After World War I, Fuchs taught at the Advanced Industrial School and served as secretary of Svazu Čechů Židů (League of Czech Jews). From 1921 to 1939, he worked as a clerk in the press department of the presidium of the ministerial council, eventually becoming councillor (by virtue of which he was also editor in chief of the Revue quotidienne de la presse tchécoslovaque). Concurrently he lectured at the Higher School (University) of Political Sciences and at the Studium Catholicum in Prague.


In 1921, Fuchs converted to Catholicism and joined the People’s Party. In 1929, he ran unsuccessfully for a seat in parliament on behalf of the Christian Social Movement. He explained his reasons for converting in his autobiographical novel Oltář a rotačka (The Altar and the Printing Press; 1930).


At the beginning of the 1920s, Fuchs became editor in chief of the Pondělník Svobodného slova and in 1925 of the Prager Abendblatt. He edited, among others, Rozvoj and Kalendář českožidovský, and contributed to a dozen newspapers and periodicals under various pseudonyms (the best known among these was Draf), mainly writing about religion, the church, culture, art, and politics.

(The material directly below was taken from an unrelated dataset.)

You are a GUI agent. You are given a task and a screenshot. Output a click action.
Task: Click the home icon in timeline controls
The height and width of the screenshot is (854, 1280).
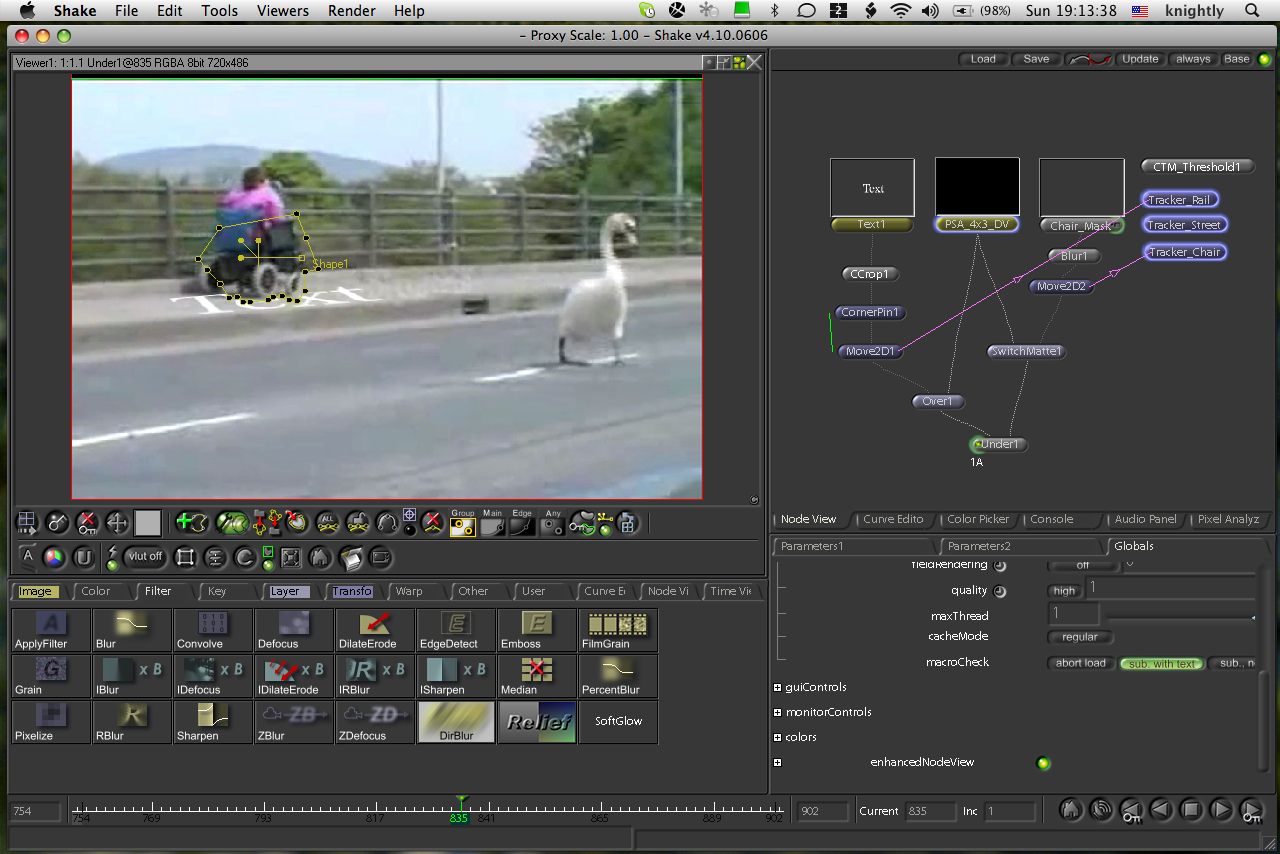click(x=1070, y=809)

Fuchs published and translated more than 30 books. Initially he dealt with the Jewish question in O židovské otázce (On the Jewish Question; 1919), which he considered from the perspective of the relationship of Jews to the majority society, and denied that assimilation was merely a vacuous phrase. Beginning in the 1920s, he became an important figure in modern Christian universalism, stressing the social aspects of the religion and concerning himself with the role of Christianity in the modern world.


In 1939–1940 Fuchs was interrogated a number of times by the Gestapo. In October 1940 he was arrested and in February 1941 he was tortured to death in Dachau. Following the war, the possibility of his canonization was considered.

Suggested Reading

Hillel J. Kieval, Languages of Community: The Jewish Experience in the Czech Lands (Berkeley, 2000), pp. 217–229; Ctibor Mařan, Kniha o Alfredu Fuchsovi (Prague, 1946); Alexej Mikulášek, Viera Glosíková, and Antonín B. Schulz, Literatura s hvězdou Davidovou (Prague, 1998). Archive: Státní ústřední archiv. Fond Prezidium Ministerské rady (Nationial Archive, Prague; Collection of the Presidium of the Ministerial Council).